The profound thing is the potential for change. As soon as you are aware, on whatever level, of your own agency, you can act on it. We are like self-designing tower blocks. Each aiding in our own maintenance and repair, building up new parts of our personas when we choose to.
Where am I going with this?
Everything begins in a mess. But it’s less that things are a mess and more that they are in transition. The building site was once something else. Each newborn comes from the actions of previous humans. Take a step backwards, and maybe everything looks like a mess because we are at the initial stages of some gargantuan project.
I dabble in the world of Bitcoin, and the people who are involved with the field love saying, “we’re so early”. They are referring to widespread societal take up of Bitcoin which may or may not happen. However, I like this, as it’s so optimistic. If you’re an early adopter, you’ve got an advantage. If you’re early with a project, you’ve got time. If you’re early in life, you’ve got years ahead of you.

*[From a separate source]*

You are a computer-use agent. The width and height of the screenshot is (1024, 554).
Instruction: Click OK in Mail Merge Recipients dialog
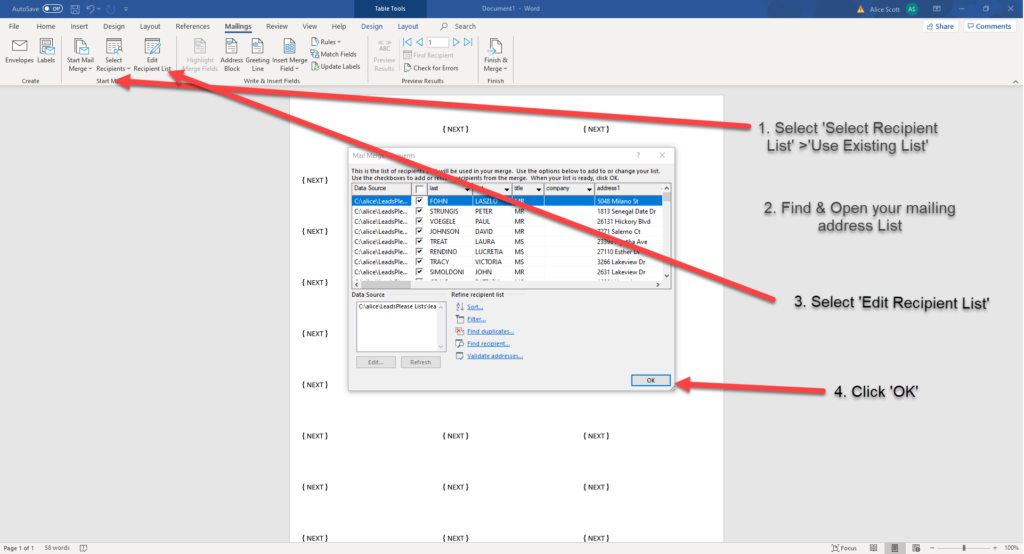click(650, 380)
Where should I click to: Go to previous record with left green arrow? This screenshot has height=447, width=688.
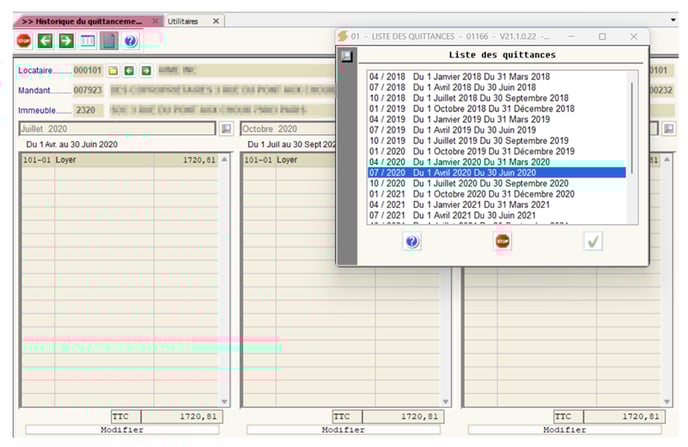pyautogui.click(x=45, y=41)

I’m not religious but I think the concept of faith is important. I think we need to have faith in our own abilities, and faith that the larger populace is building towards a better future. I don’t believe for one minute that we are simply brains in skull-vats attached to meat-bags of bodies that must constantly consume food and respire.
My guess is we are part of a pattern. Perhaps a spiritual pattern somehow. Who knows? I like to think we could all be a part of an existence that is endlessly evolving towards a higher plane.
The main point
I challenge you to look upon a bad day and find some good in it. Look at how you are building yourself or other people are building you up. Keep things in perspective and remember, we can all build, we can all change. And most importantly, if you find yourself in a mess, consider it a transition. Have faith in a new beginning.